Plan the solution with appropriate visualizations and pseudocode.

General Idea: Recursively ask for child height in tree and add one for parent. Check the balance at each node by looking at the right and left height of tree.

1. Create function to return the height of tree and collect balance at each node
    a. Basecase is a Null Node, return 0
    b. Collect information regarding balance of node
    c. Recursively return the max between height of left node and right node and add one for current node.
2. Create variable to hold balance information
3. Call the function to check balance of each node
4. Return the balance

⚠️ Common Mistakes

• Choosing the wrong traversal type
  • Try to walk through the problem by hand and see the order in which you are processing the nodes.
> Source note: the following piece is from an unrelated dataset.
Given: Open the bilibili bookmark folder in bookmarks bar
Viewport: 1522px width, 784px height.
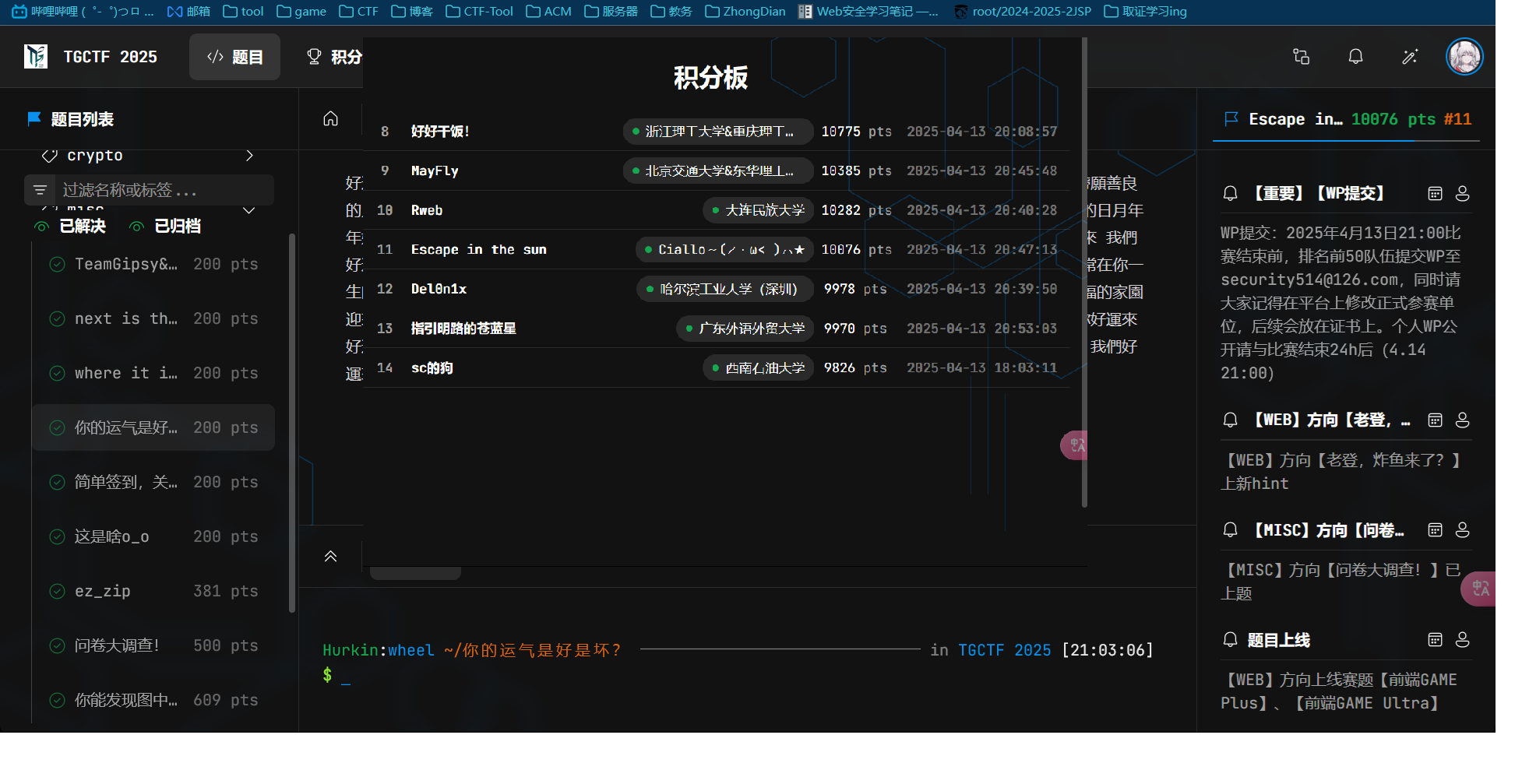Looking at the screenshot, I should tap(83, 12).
This will clue you into the type of traversal necessary

4: I-mplement

Implement the code to solve the algorithm.

# Definition for a binary tree node.
# class TreeNode:
#     def __init__(self, val=0, left=None, right=None):
#         self.val = val
#         self.left = left
#         self.right = right
class Solution:
    def isBalanced(self, root: Optional[TreeNode]) -> bool:
        # Create function to return the height of tree and collect balance at each node
        def helper(root: Optional[TreeNode]) -> int:
            # Basecase is a Null Node, return 0
            if not root:
                return 0
            
            # Collect information regarding balance of node
            leftHeight = helper(root.left)
            rightHeight = helper(root.right)
            if abs(rightHeight - leftHeight) > 1:
                nonlocal balanced
                balanced = False
                return 0
            
            # Recursively return the max between height of left node and right node and add one for current node.
            return max(leftHeight, rightHeight) + 1

        # Create variable to hold balance information
        balanced = True

        # Call the function to check balance of each node
        helper(root)

        # Return the balance
          return balanced

class Solution {
    public boolean isBalanced(TreeNode root) {
        // If the tree is empty, we can say it’s balanced...
        if (root == null)  return true;
        // Call the function to check balance of each node and return the balance
		if (Height(root) == -1)  return false;
		return true;
	}
        // Create function to return the height of tree and collect balance at each node
	public int Height(TreeNode root) {
                // Basecase is a Null Node, return 0
		if (root == null)  return 0;

                // Collect information regarding balance of node
		int leftHeight = Height(root.left);
		int rightHight = Height(root.right);

                // Recursively return the max between height of left node and right node and add one for current node.
                // In case of left subtree or right subtree unbalanced, return -1...
		if (leftHeight == -1 || rightHight == -1)  return -1;
                // If their heights differ by more than ‘1’, return -1...
                if (Math.abs(leftHeight - rightHight) > 1)  return -1;
                // Otherwise, return the height of this subtree as max(leftHeight, rightHight) + 1...
		return Math.max(leftHeight, rightHight) + 1;
    }
}

5: R-eview

Review the code by running specific example(s) and recording values (watchlist) of your code's variables along the way.

• Trace through your code with an input to check for the expected output
• Catch possible edge cases and off-by-one errors

6: E-valuate

Evaluate the performance of your algorithm and state any strong/weak or future potential work.

Assume N represents the number of nodes in binary tree

• Time Complexity: O(N), because we need to visit each node in the binary tree
• Space Complexity: O(1) because we exclude the recursive call stack. The recursive call stack may cost O(N) we need to account for unbalanced tree. In the general case O(logN) for balanced tree.